## YOUR ASSIGNMENT
Please copy the passage from the essay on adoption and Norse myths, starting at "I'm adopted. Whatever" and ending at "They just are.".

## GIVEN TEXT
I'm adopted. Whatever my genetic heritage is, it's a mystery to me. I'll be honest and say that it doesn't mean a lot, save that I like to pretend that I'm Norwegian. All those old stories of the Norse Gods speak to me because they're all so weird. If the ancient Norse believed in the abstract ideas of Good and Evil, they did an amazing job hiding it in their mythology. What we see instead is a people struggling like Hell against a cruel world, drinking and frequently whoring their way through lives that were too often brutish and short. I'm personally kind of a brain, but the Norse myths often eschew intelligence in favor of simple physical strength and the will to fight and survive. There is no greater meaning in their stories. They just are.
And yet, my father was Poor White Trash. His mother was married to an Army officer at the outbreak of the World War II. She had an affair while her husband was overseas, and that man--the officer--came home just long enough to divorce her. This left her little choice but to marry the object of what was obviously an ill-advised, drunken affair. Neither wanted children, and when my father was born three months premature, I suspect that both were secretly pleased at his prospects. But. If you ever met my dad, you will know that he was one Hell of a fighter. He survived against the odds, and he grew up. His father beat the ever-living shit out of him at every opportunity, and his mother was what can only be described as a self-loathing, depressive alcoholic. Dad still made it to the University of Tennessee on a scholarship to play the trumpet in the marching band. He hated the trumpet. He also walked on to UT's cross country team, though he only lasted a season thanks to a car accident.

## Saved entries
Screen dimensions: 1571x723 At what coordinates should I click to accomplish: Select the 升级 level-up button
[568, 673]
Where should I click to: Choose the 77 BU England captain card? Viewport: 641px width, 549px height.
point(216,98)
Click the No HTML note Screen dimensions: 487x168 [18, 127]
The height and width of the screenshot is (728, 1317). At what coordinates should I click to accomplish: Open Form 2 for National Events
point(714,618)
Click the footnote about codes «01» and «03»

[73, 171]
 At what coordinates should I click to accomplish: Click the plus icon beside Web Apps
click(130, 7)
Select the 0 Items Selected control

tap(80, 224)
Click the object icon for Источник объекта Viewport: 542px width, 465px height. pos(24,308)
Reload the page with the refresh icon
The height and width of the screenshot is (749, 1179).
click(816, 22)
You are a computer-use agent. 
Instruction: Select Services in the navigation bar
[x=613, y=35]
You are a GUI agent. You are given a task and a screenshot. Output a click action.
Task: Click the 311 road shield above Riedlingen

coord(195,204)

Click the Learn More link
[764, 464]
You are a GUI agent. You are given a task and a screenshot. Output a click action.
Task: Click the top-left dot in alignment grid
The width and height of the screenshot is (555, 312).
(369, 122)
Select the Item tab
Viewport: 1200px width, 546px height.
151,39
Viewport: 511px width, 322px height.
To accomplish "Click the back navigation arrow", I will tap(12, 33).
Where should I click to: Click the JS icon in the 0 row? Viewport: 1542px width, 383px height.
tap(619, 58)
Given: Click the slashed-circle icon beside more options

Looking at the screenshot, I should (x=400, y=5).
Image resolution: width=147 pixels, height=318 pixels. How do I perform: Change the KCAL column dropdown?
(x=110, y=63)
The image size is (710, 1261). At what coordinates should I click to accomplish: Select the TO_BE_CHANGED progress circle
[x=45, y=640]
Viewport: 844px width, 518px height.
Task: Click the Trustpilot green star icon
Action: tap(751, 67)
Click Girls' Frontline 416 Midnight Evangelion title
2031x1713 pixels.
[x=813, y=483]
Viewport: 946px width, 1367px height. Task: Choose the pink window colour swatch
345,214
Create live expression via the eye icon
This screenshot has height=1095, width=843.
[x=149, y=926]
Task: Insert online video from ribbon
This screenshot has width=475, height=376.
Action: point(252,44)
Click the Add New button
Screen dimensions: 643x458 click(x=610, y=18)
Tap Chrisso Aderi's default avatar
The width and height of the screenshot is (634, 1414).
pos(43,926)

## ANSWER SECTION
I'm adopted. Whatever my genetic heritage is, it's a mystery to me. I'll be honest and say that it doesn't mean a lot, save that I like to pretend that I'm Norwegian. All those old stories of the Norse Gods speak to me because they're all so weird. If the ancient Norse believed in the abstract ideas of Good and Evil, they did an amazing job hiding it in their mythology. What we see instead is a people struggling like Hell against a cruel world, drinking and frequently whoring their way through lives that were too often brutish and short. I'm personally kind of a brain, but the Norse myths often eschew intelligence in favor of simple physical strength and the will to fight and survive. There is no greater meaning in their stories. They just are.